What you need to do:
Lay out the stretch of the items below, from the line containing "You are a computer-use" through the end of the items, as a Markdown table with the columns Row and Line, one numbered row per line. Skip blank lines and leave the pictures out.
***** Excerpted data *****
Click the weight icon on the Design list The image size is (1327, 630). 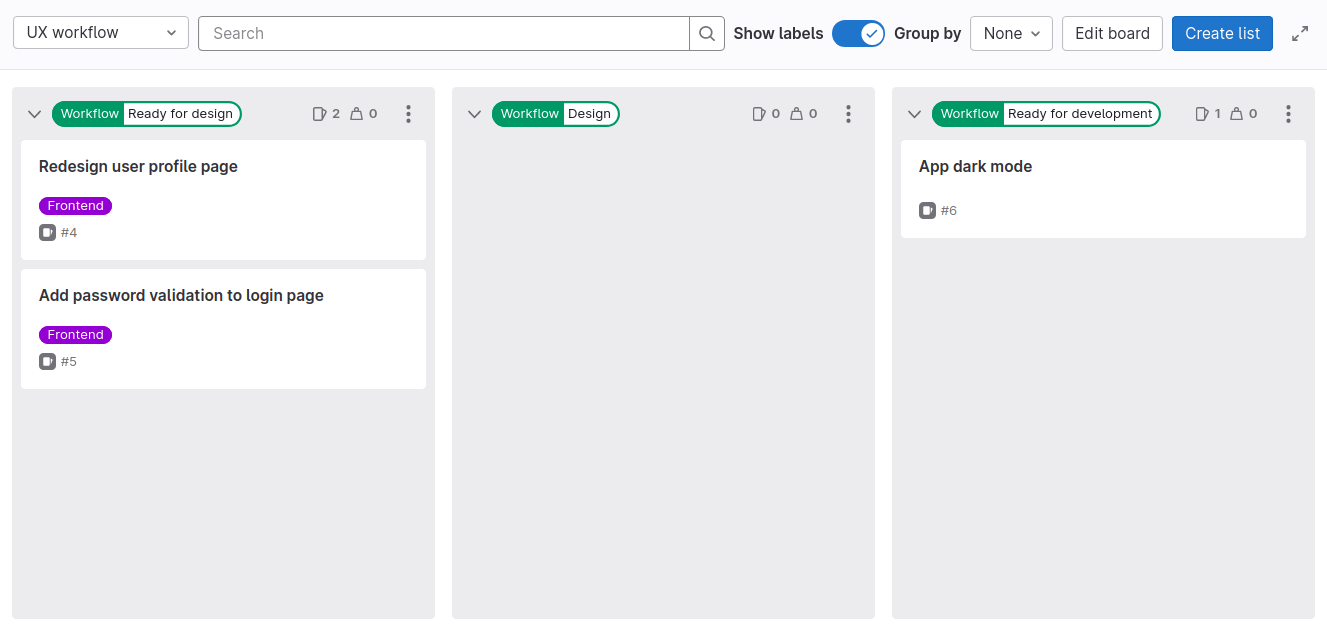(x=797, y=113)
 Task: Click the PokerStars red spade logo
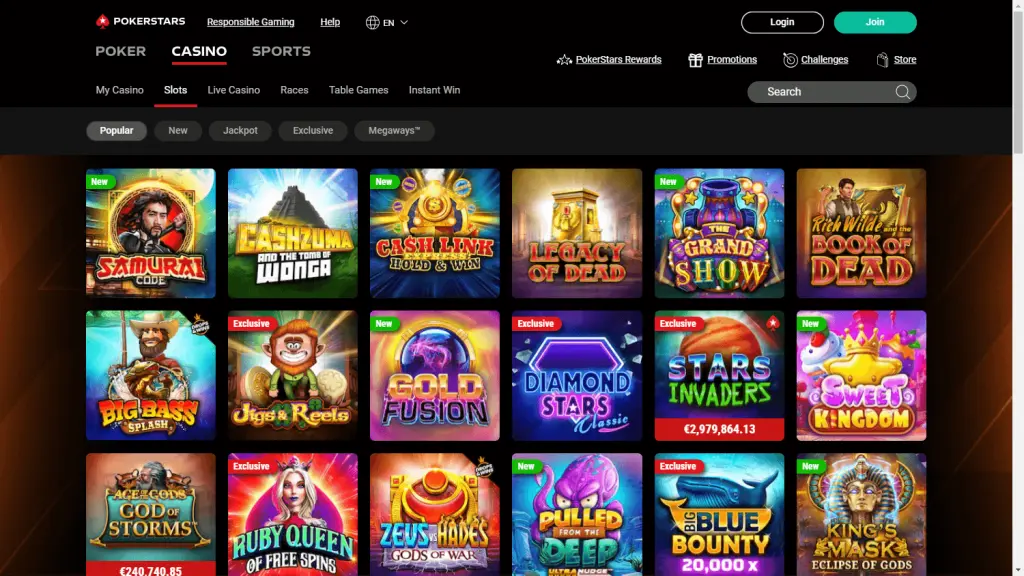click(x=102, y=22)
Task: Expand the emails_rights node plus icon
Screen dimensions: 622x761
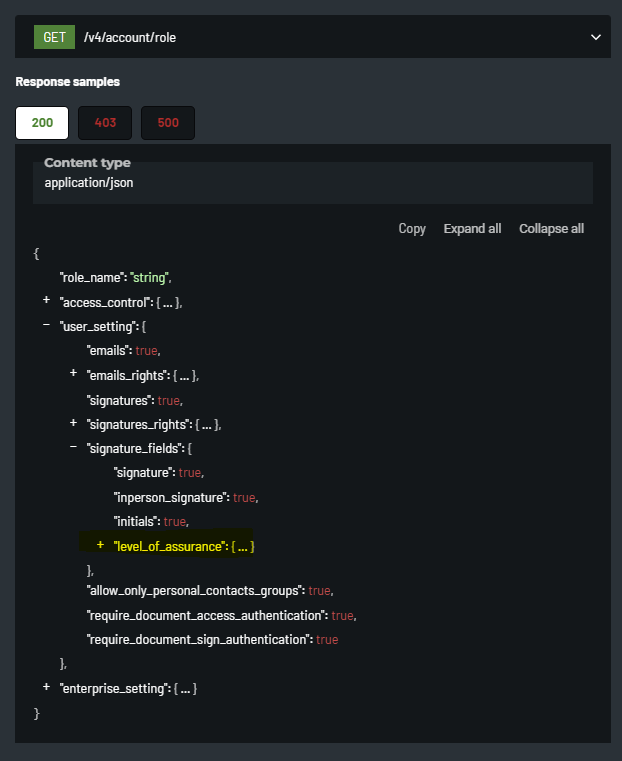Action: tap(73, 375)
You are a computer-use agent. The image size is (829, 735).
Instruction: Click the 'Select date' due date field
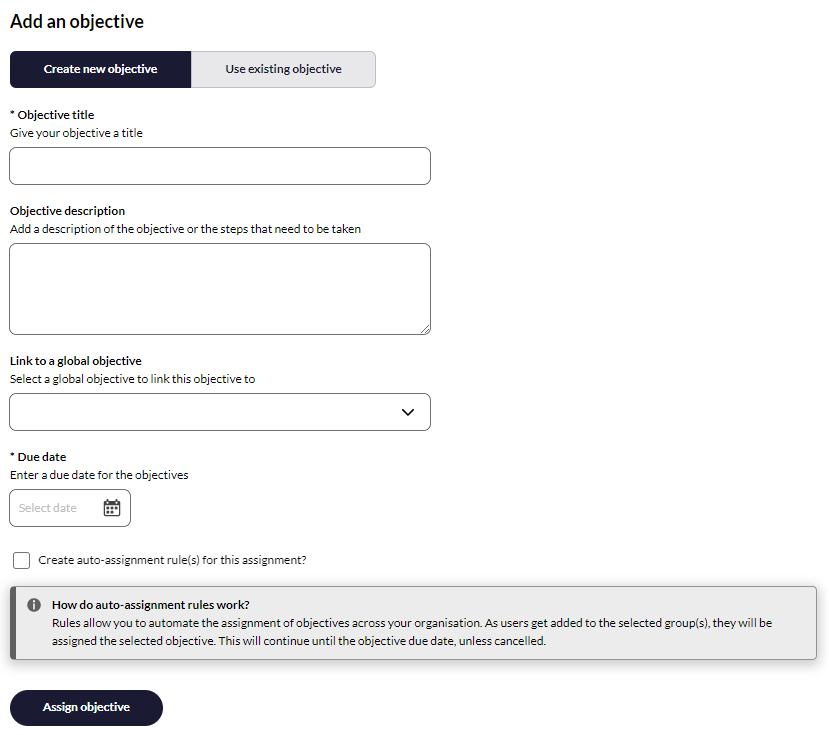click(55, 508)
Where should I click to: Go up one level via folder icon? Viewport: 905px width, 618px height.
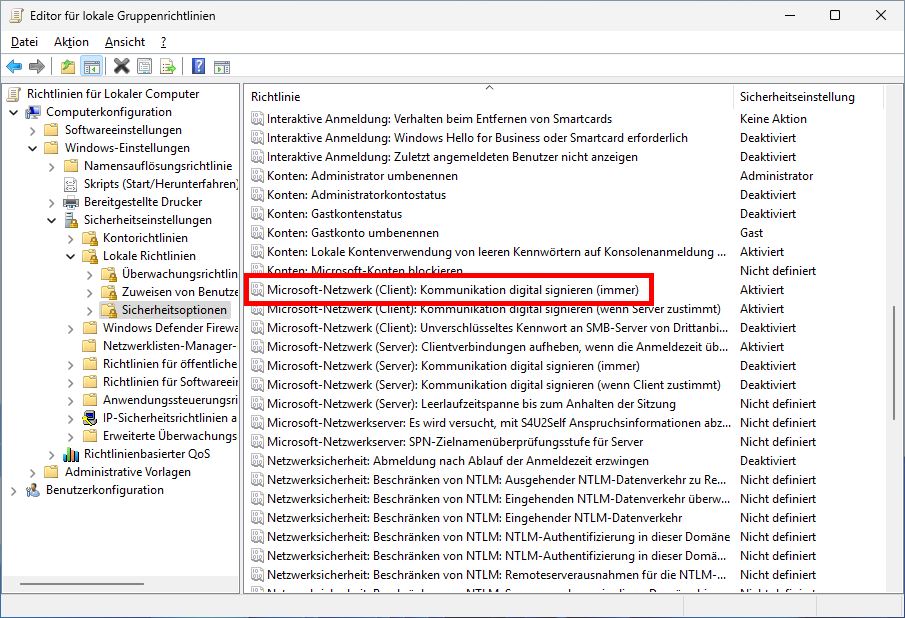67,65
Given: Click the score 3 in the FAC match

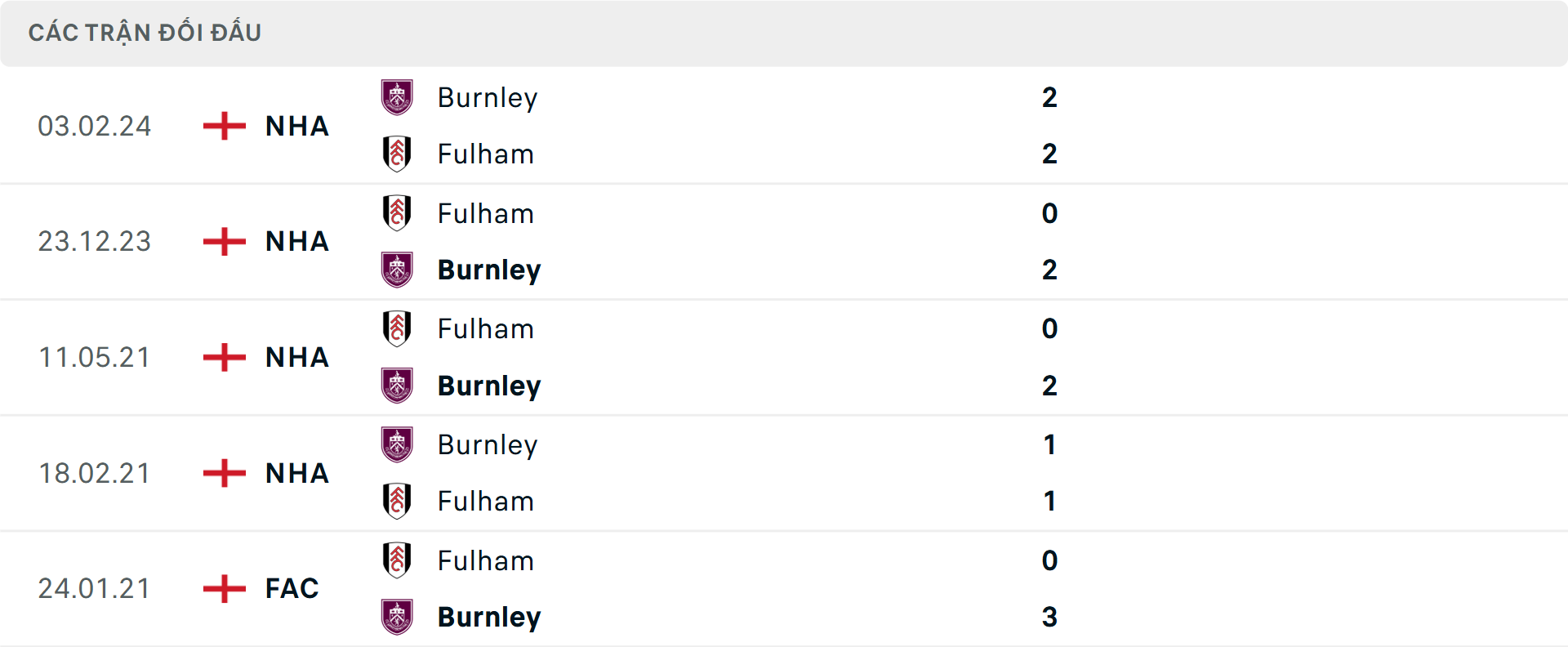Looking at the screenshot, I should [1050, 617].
*****
Written response:
| Row | Line |
|---|---|
| 1 | You are a computer-use agent. The image size is (829, 735). |
| 2 | Instruction: Click the 'Select date' due date field |
| 3 | click(55, 508) |
| 4 | Where should I click to: Go up one level via folder icon? Viewport: 905px width, 618px height. |
| 5 | 67,65 |
| 6 | Given: Click the score 3 in the FAC match |
| 7 | Looking at the screenshot, I should [1050, 617]. |